### CONSIGNE
Recopiez l'extrait depuis « D’après le Parlement, s’il » jusqu'à « rapport entre elles. » inclus, en remplaçant « ingérence » par « atteinte ».

### EXTRAIT
---
D’après le Parlement, s’il est vrai que le stockage des données personnelles d’un particulier peut en principe constituer une ingérence au sens de l’article 8 de la CEDH, cette ingérence peut être justifiée, au titre de cet article, par référence à la sûreté publique et à la prévention des infractions pénales. Il conviendrait de distinguer la question de la justification d’une telle ingérence de celle du choix de la base juridique correcte dans le cadre de l’ordre juridique de l’Union, ces deux questions n’ayant aucun rapport entre elles.

40

Le Conseil fait valoir que, dans les années suivant l’adoption de la directive 2002/58, les autorités répressives nationales se sont de plus en plus inquiétées de l’exploitation des innovations dans le domaine des services de communications électroniques pour commettre des actes criminels. Selon lui, ces préoccupations nouvelles ont conduit les États membres à adopter des mesures afin d’empêcher l’effacement des données relatives à ces communications et de garantir leur disponibilité à l’égard des autorités répressives. Cette institution fait valoir que le caractère divergent de ces mesures commençait à perturber le bon fonctionnement du marché intérieur. Les cinquième et sixième considérants de la directive 2006/24 seraient explicites à cet égard.
---
### Lignes
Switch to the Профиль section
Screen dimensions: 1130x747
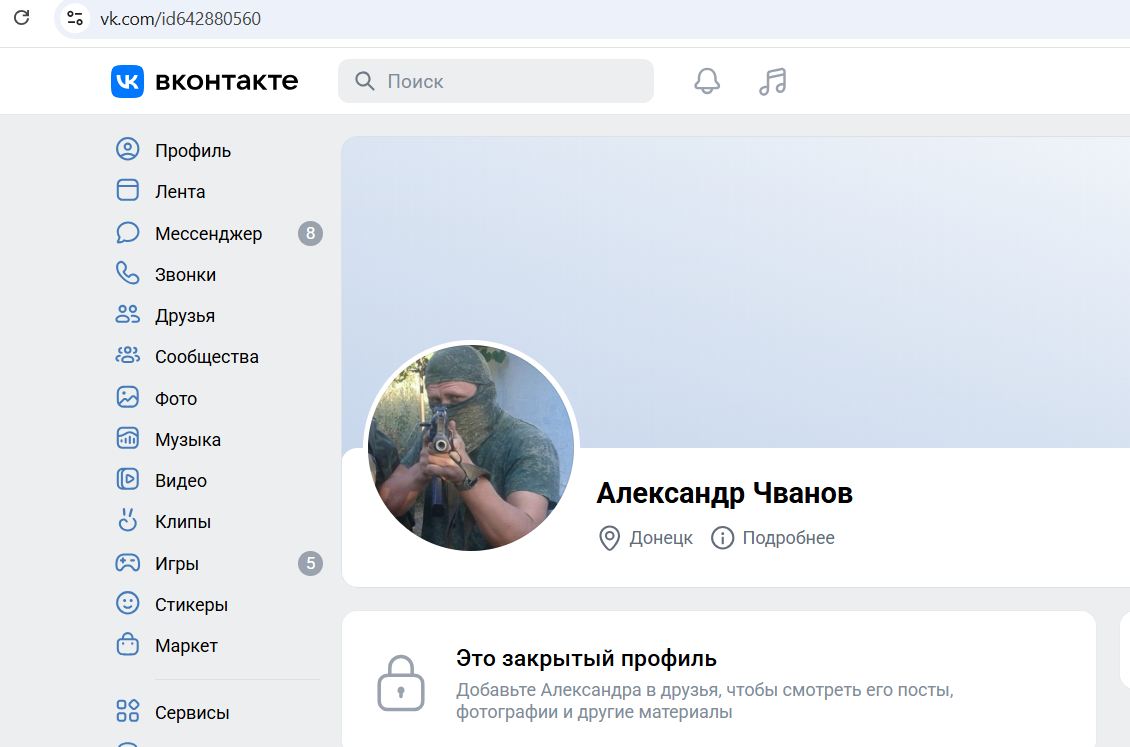coord(192,150)
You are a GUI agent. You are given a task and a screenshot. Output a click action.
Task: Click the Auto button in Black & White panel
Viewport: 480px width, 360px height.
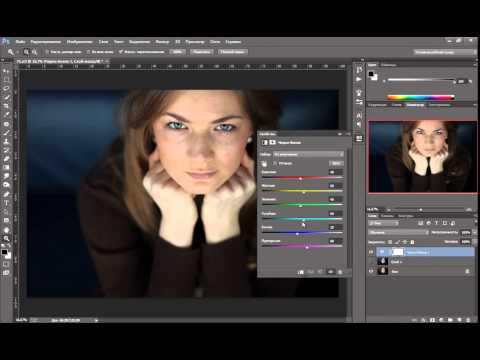[x=336, y=163]
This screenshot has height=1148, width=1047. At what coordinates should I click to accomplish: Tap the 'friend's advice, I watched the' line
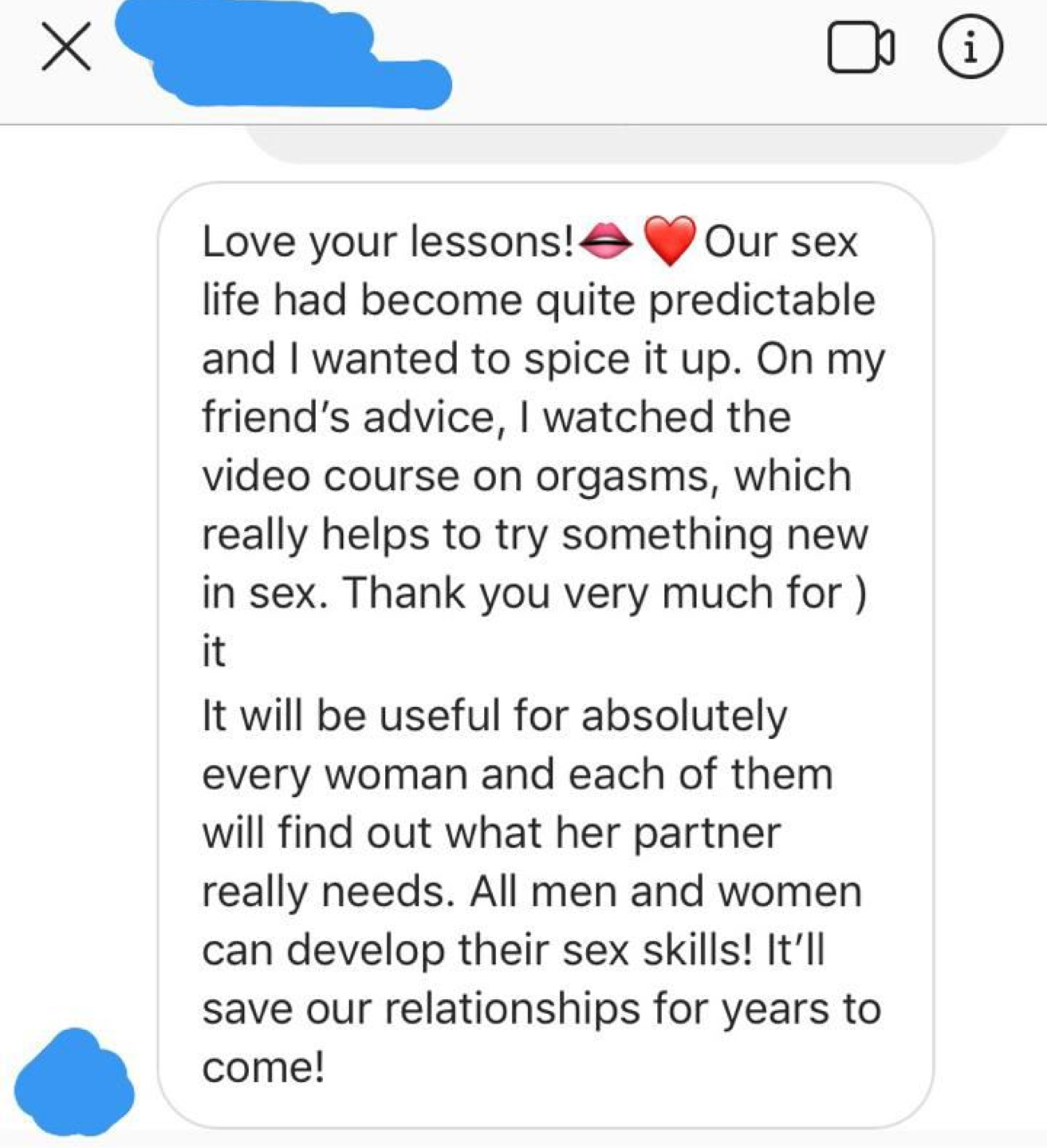(496, 417)
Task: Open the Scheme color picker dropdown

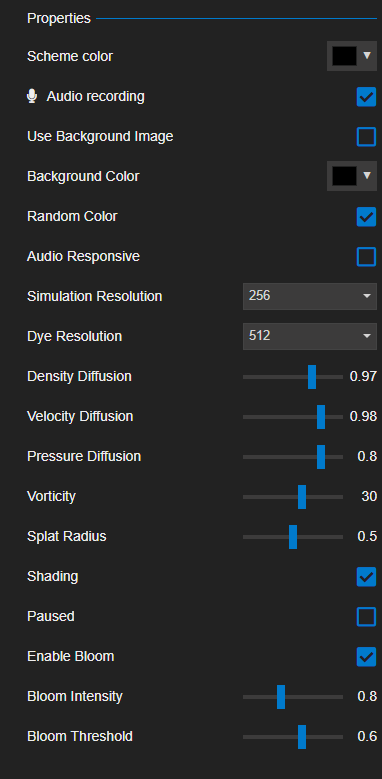Action: 352,56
---
### CORRIGÉ
D’après le Parlement, s’il est vrai que le stockage des données personnelles d’un particulier peut en principe constituer une atteinte au sens de l’article 8 de la CEDH, cette atteinte peut être justifiée, au titre de cet article, par référence à la sûreté publique et à la prévention des infractions pénales. Il conviendrait de distinguer la question de la justification d’une telle atteinte de celle du choix de la base juridique correcte dans le cadre de l’ordre juridique de l’Union, ces deux questions n’ayant aucun rapport entre elles.